I have devoted an entire paragraph to a HTTP header that I feel is one of the more important ones.  The Content Security Policy header.  The primary benefit of CSP uses a strict policy of allowed scripts to execute on the page. Using a strict CSP policy, combined with other security best-practices such as adopting template systems with strict contextual auto-escaping, vulnerability scanning, and a manual security review, can significantly decrease the risk that an XSS bug will be introduced and that it can be exploited against users of modern browsers. Especially in cases where otherwise well-designed applications suffer from subtle, difficult to spot XSS issues, CSP can provide an important second layer of defense and protect the application's users.

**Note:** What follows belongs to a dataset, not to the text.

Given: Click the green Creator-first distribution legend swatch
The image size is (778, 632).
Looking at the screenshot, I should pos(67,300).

Reviewing the code block of the HTTP request shown above has the final line [other headers] refers to the series of colon-separated key-value pairs formatted as per the IETF HTTP specifications.  It should also be noted that in the code block above there is a single blank line at the end of the request.  This instructs the server indicating that the content of the request is done.  Depending on the  web server and the requested page the server will respond with a response code denoting the status of the requested item.  There are many different status codes, but can be broken down into general categories.  Status codes beginning with 1xx are for Information responses, 2xx is for Successful responses,  3xx is for Redirection messages, 4xx is for Client based error messages, and 5xx is for Server side based error messages.

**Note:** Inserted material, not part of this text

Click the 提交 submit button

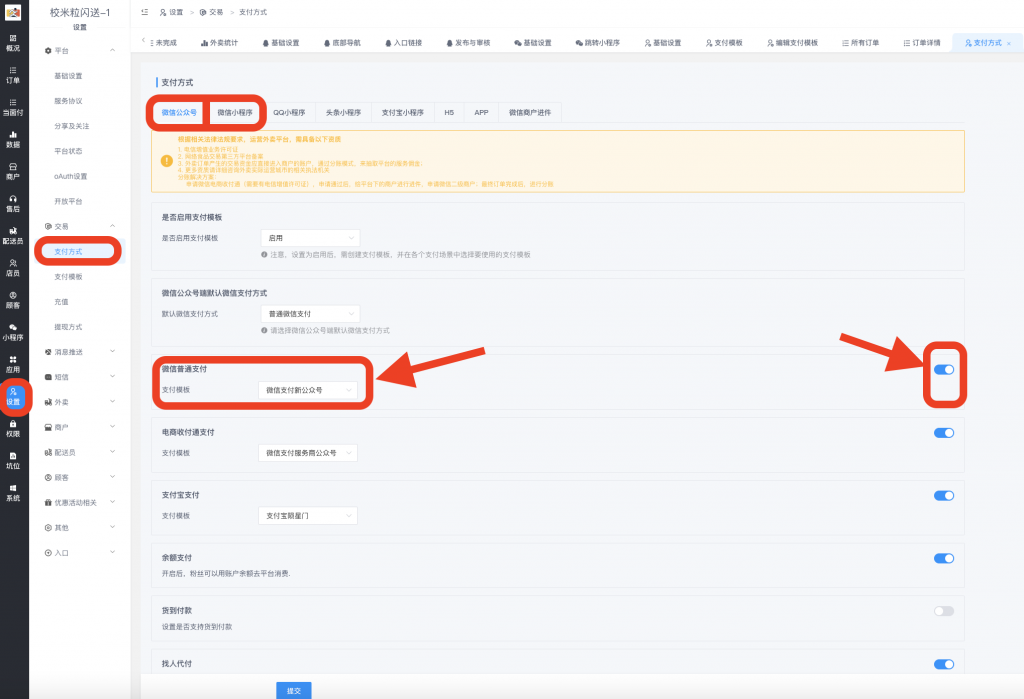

Up to this point we have focused heavily on the client side interaction, but now we must switch sides and talk about how these requests are handled by the web server.  The server side which is referred to most commonly as the HTTP Daemon (HTTPD) is responsible for handling requests/responses to the client.  There are many well known web servers such as: Apache, nginx, IIS, and lighttpd.  The web server will reserve a port to listen on for incoming requests.   Upon the arrival of a request the server will begin to parse the line items of the request and perform various actions.  On the first line will include the HTTP request method, these are accepted actions that are desired actions.  Although the following methods are nouns, these requests are referred to as HTTP verbs.  Some common verbs are described here:

GET - method requests a representation of the specified resource. 
HEAD - method asks for a response without the response body. 
POST - method used to submit an entity to the specified resource. 
PUT - method replaces all current target resources with the  request payload
DELETE - method deletes the specified resource
CONNECT - method establishes a tunnel to the server
OPTIONS - method describes the communication options for the target resource
TRACE - method performs a loop-back test along the path to the target resource
PATCH - method used to apply partial modifications to a resource. 

It should be noted that just because these verbs are common and exist does not mean the web server will accept them.  It is important to be able to deny certain verbs otherwise an attacker could easily DELETE or PUT to destroy or gain access to the web server.

Back to the web server side, parsed the request method from the verb supplied it will verify the domain, in our instance the google.com address.  Also the requested path or page in our case / was passed, if no page or path is specified it will default with the root directory represented by the / backslash.   The server can now verify that the hostname that was sent in the request corresponds with the Virtual Host configuration. The term Virtual Host refers to the practice of running more than one web sites on a single machine or IP address.  The configuration file will correspond the domain name passed with the appropriate directory.   Once the correct root directory for that domain is found, the next step the web server performs is to check and see if the HTTP verb is accepted.   Another layer of security is to verify that the client is allowed to use the method, for example the web server could include instructions that only allow internal IP addresses to perform the PATCH method.  The web server can now check against the other configuration instructions known as modules.  Modules can be used by the webserver to perform certain actions based on requests, for example the Apache mod_rewrite module uses a rule-based engine to map a URL to a file-system path if not previously done in the Virtual Hosts file.  After all of the previous steps the web server will pull the content that corresponds to the request in our case the / or commonly known as the /index page, the page will be parsed according to the handler.  This means that if the web server is configured to deliver PHP files it will interpret the index file, and stream the output back to the client.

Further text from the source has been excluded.